Así, en un año, la pobreza infantil se redujo del 56,4% al 49,5%, en tanto la indigencia disminuyó del 24,1% al 20,5%, según los datos del INDEC del segundo semestre de 2005 comparados con igual período de 2004.
Aunque el 33,8% de la población es pobre, entre los niños el porcentaje es mayor. Y lo mismo pasa entre los que tienen entre 14 y 22 años. En este segmento, el 41,9% vive en hogares pobres porque sus familias no tienen ingresos suficientes para comprar los bienes y servicios básicos.
La mayor pobreza infantil y juvenil con relación a los adultos se debe a que en la mayoría de los hogares pobres las familias son más numerosas por la mayor presencia de niños y jóvenes.
Entre los niños el problema golpea más a las mujeres, ya que abarca al 50,2% de los niños menores de 14 años, mientras que entre los jóvenes afecta más a los varones, con el 43,6%.
Esta reducción de la pobreza no fue pareja en todo el país. Y a pesar del crecimiento económico, de los 28 aglomerados que releva el INDEC, en siete aumentó la pobreza infantil y en nueve la indigencia infantil.
De esta manera, sobre 13 millones de personas pobres, casi el 40% son menores de 14 años. Y alcanzaría a la mitad si se incluye a los menores de 18 años.

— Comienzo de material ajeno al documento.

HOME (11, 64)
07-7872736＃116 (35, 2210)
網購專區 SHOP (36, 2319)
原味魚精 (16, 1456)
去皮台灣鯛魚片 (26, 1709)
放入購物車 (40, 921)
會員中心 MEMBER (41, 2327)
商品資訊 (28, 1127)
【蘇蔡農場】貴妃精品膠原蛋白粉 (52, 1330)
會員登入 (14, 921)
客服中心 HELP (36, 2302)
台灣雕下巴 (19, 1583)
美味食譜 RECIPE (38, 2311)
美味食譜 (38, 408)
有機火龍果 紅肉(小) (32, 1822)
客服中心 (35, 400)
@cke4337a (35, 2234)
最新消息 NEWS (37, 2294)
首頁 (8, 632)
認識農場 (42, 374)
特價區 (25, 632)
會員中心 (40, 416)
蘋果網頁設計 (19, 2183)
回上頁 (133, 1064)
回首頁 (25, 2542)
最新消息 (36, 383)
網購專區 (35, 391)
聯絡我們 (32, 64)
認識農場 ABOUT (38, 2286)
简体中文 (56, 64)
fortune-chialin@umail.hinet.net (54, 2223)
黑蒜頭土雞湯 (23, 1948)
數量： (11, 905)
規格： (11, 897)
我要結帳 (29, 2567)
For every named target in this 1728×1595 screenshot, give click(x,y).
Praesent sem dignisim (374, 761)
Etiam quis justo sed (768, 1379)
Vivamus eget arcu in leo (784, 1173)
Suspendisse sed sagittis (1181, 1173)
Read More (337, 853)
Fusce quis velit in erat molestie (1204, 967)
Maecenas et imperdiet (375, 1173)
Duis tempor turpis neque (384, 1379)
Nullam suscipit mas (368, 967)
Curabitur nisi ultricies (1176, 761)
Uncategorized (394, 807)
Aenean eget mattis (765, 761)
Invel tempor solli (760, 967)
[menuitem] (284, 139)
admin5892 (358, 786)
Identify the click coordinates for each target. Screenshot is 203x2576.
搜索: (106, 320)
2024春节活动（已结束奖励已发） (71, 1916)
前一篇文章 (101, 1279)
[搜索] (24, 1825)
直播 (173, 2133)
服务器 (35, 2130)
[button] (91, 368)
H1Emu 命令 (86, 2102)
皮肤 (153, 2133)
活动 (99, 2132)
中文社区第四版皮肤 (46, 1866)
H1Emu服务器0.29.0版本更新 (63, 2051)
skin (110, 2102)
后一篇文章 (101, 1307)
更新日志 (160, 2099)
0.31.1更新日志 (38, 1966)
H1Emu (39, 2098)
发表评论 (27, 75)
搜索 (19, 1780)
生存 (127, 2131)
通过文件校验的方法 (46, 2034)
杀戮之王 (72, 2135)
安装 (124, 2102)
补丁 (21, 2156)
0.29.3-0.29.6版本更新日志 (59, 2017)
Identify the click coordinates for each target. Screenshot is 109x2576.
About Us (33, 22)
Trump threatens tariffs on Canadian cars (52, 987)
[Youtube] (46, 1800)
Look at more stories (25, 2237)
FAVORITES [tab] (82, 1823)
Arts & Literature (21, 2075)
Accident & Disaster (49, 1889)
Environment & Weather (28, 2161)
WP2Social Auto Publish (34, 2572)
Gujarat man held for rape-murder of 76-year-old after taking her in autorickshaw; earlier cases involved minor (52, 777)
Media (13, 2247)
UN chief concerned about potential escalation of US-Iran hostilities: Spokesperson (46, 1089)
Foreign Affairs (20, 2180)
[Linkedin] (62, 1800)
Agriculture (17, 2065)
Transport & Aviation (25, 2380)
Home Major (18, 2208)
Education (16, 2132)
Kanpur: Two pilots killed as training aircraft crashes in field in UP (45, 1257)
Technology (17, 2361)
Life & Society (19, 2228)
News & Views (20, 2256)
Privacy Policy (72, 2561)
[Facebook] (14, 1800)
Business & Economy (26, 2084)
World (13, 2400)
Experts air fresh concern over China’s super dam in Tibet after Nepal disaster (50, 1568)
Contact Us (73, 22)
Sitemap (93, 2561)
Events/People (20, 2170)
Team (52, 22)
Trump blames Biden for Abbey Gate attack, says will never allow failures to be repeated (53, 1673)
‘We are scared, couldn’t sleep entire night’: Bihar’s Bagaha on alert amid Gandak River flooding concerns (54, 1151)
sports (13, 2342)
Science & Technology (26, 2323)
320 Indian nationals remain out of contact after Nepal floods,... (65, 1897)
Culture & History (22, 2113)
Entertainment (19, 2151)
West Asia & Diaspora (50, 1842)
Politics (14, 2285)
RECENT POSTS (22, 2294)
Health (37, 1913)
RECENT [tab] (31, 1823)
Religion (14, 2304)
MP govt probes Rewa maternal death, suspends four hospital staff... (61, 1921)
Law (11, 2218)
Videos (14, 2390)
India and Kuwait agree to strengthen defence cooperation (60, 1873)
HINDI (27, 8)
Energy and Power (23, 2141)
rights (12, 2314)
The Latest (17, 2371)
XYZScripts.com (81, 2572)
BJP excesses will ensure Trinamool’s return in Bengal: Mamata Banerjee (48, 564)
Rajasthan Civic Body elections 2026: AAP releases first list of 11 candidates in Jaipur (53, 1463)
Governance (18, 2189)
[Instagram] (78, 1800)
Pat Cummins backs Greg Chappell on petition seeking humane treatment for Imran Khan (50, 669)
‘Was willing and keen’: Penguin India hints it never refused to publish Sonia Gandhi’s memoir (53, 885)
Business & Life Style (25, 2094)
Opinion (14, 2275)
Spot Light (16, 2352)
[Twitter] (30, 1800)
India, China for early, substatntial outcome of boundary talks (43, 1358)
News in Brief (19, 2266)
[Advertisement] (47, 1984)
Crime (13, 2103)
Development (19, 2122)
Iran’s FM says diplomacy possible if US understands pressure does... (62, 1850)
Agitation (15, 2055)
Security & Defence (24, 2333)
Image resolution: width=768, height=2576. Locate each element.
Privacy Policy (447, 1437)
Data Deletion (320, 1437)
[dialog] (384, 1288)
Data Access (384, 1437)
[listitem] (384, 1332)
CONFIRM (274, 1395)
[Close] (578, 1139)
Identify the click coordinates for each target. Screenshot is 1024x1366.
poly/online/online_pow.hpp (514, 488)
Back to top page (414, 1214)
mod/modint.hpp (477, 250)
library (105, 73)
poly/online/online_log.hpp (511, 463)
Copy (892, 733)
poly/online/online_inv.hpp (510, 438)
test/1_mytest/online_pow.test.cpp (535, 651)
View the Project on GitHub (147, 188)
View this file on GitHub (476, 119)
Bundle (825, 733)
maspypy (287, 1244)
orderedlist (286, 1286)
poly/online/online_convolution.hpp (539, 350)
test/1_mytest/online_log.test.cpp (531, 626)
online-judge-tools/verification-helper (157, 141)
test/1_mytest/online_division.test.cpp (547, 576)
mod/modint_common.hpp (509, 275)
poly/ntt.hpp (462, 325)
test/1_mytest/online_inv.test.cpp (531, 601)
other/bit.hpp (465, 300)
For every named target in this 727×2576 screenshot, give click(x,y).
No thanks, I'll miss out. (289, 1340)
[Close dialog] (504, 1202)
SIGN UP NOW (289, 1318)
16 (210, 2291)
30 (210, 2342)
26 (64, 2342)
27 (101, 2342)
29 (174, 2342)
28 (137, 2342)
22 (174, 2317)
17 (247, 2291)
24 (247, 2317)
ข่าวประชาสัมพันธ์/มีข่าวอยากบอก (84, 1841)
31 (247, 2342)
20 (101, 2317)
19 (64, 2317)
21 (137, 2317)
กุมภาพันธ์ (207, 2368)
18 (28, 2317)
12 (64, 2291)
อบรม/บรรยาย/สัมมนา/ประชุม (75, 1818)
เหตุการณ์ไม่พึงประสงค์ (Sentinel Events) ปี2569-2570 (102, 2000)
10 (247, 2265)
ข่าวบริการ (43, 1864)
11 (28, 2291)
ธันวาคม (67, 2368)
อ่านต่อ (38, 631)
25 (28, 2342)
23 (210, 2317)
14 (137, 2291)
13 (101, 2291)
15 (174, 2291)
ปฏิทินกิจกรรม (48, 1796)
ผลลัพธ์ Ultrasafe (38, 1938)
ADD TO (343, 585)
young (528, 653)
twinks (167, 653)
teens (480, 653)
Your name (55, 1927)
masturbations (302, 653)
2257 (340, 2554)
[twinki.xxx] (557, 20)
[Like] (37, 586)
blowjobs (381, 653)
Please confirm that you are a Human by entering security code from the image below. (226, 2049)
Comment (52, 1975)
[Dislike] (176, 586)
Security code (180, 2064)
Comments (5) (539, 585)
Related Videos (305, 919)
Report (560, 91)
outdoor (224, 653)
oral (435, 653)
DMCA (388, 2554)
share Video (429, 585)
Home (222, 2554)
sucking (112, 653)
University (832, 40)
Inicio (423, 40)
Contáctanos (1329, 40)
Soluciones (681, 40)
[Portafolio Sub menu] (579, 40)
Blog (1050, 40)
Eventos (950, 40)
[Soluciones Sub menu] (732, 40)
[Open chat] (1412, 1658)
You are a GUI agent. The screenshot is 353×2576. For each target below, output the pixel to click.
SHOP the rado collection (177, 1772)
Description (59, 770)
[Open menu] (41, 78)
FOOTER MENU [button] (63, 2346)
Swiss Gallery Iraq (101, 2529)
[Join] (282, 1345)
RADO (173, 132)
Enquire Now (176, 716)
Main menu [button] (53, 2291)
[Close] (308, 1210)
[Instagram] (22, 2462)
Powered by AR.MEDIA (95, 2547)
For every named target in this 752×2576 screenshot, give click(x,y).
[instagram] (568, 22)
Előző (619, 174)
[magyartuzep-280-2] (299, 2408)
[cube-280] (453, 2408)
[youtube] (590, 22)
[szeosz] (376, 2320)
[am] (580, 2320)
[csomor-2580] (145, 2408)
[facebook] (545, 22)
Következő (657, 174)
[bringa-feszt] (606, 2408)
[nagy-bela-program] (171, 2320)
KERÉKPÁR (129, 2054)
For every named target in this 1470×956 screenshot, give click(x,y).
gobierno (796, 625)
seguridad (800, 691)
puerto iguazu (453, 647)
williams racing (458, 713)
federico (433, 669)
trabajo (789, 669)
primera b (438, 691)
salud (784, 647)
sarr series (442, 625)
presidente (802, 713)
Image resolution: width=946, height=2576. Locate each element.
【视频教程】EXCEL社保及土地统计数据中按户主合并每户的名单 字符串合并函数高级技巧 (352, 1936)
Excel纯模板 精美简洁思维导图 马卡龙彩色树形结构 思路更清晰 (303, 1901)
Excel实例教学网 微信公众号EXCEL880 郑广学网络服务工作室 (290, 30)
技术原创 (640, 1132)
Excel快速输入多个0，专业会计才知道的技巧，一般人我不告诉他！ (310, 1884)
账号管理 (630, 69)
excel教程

Esto significa que una alta proporción de la población —y en especial los niños y jóvenes— nace, se educa y se desarrolla en hogares con privaciones, ya que sus familias no pueden comprar los bienes y servicios básicos.
Y esas privaciones condicionan el futuro de las jóvenes generaciones.
La mayor reducción de la pobreza infantil se registró en Río Cuarto y La Plata. Y donde más aumentó es en Mar del Plata y en La Rioja. Y la indigencia infantil disminuyó más en Santiago del Estero y Jujuy, y donde más aumentó fue en Mar del Plata y Santa Fe.
Resistencia encabeza el ranking de pobreza infantil, con el 70,6%, y el de indigencia, con el 38,4%. En pobreza, le siguen Santiago del Estero, con el 66,5%, y Formosa, con el 66,4%, mientras que en indigencia Corrientes está segunda, con el 37,2%.
El norte argentino sobresale por tener la más alta proporción de menores pobres. En el nordeste es del 68,5% y en el noroeste, del 61,4%. En cambio, Ushuaia, con el 11,1%, muestra la menor pobreza infantil.
En la región metropolitana la pobreza infantil es del 46,9%. Pero mientras en la Capital es del 21,9%, en el conurbano suma el 51,7%. Así, sobre casi 2,9 millones de menores que viven en el Gran Buenos Aires, 1,3 millón de menores son pobres.
En las ciudades más pequeñas, de menos de 500.000 habitantes, la pobreza infantil supera al promedio nacional, ya que llega a 56,7%.